Published: 04 November 2013 10:06 PM
Updated: 04 November 2013 10:31 PM
By DIANNE SOLÍS
dallasnews.com


Ben Torres/Special Contributor
Mexican Ambassador Eduardo Medina Mora (center) meets with Michael Flusche, the North Texas deputy regional director for Sen. Ted Cruz, and Connie Karcher after speaking to the World Affairs Council of Dallas-Fort Worth during a luncheon Monday at the Hyatt Regency in downtown Dallas.


Record deportations have prompted U.S. and Mexican authorities to work on a “more orderly” flow that avoids returning families to Mexico at late hours or at dangerous border locations, Mexico’s ambassador said Monday during a Dallas visit.

Eduardo Medina Mora said talks with U.S. Department of Homeland Security officials have been productive. “We have not fully achieved this, but things are improving,” he said.

The Mexican ambassador was in Dallas to meet with Texas and Mexican business leaders. He spoke at a luncheon event at the Hyatt Regency that had multiple sponsors, including the World Affairs Council of Dallas/Fort Worth.

In various meetings, Medina Mora took questions on topics including migration, business security in violent regions, and spying by the U.S. National Security Agency.

Medina Mora, 56, was appointed to his post nearly a year ago after the inauguration of President Enrique Peña Nieto, who is from a resurgent political party that had ruled Mexico for seven decades after its revolution. Mora has held posts in the administrations of both dominant political parties in Mexico.

The ambassador characterized relations between the U.S. and Mexico as “intense and good” with no problems of access. “Of course, we have many irritants and many opportunities. This is the nature of these bilateral relationships,” he said.

About 350,000 to 400,000 people have been deported annually for the last five years by U.S. Immigration and Customs Enforcement.

Medina Mora noted that U.S. immigration officials have issued guidelines about not separating families. “We hope that these new guidelines are followed and that we have a more orderly process.”

He emphasized the revamping of the U.S. immigration system is a domestic issue for U.S. policymakers and not a matter for bilateral talks.

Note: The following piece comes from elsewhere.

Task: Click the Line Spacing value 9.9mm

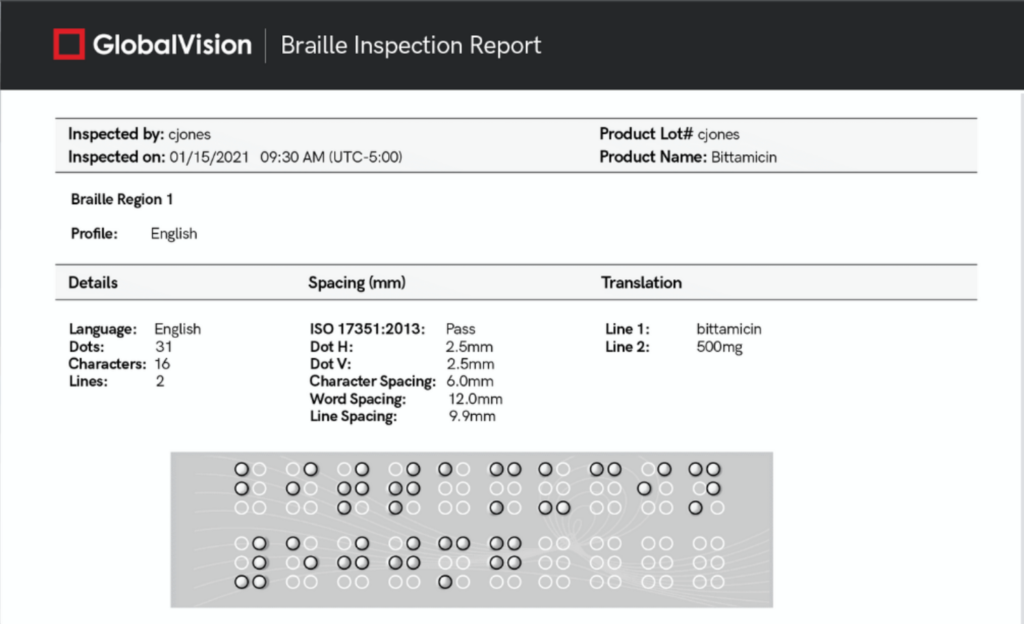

Fresh migration isn’t likely from his country, he said. Fertility rates in Mexico are now down to 2.2 births per woman, from around 7 births per woman in the 1960s, he said. Rates in Mexico City are as low as 1.8 per woman — or about the same as the fertility rate of the U.S., he said.

“Our new entrants into the labor force peaked in 2007,” Medina Mora said in a meeting with The Dallas Morning News editorial board.

On other matters, Medina Mora acknowledged difficult challenges of violence involving criminal syndicates in northeastern Mexico, the central Mexican state of Michoacán and the southern Pacific Coast. Violence has decreased in Juárez, across from El Paso, he said, but it shouldn’t be viewed as normal. “We are not in denial whatsoever.”

But he said “the overall problem didn’t derail the overall economic growth and trade and production.”

He reiterated complaints made by his government two weeks ago that spying by the U.S. on Mexico was an “illegal, illegitimate and unacceptable practice.”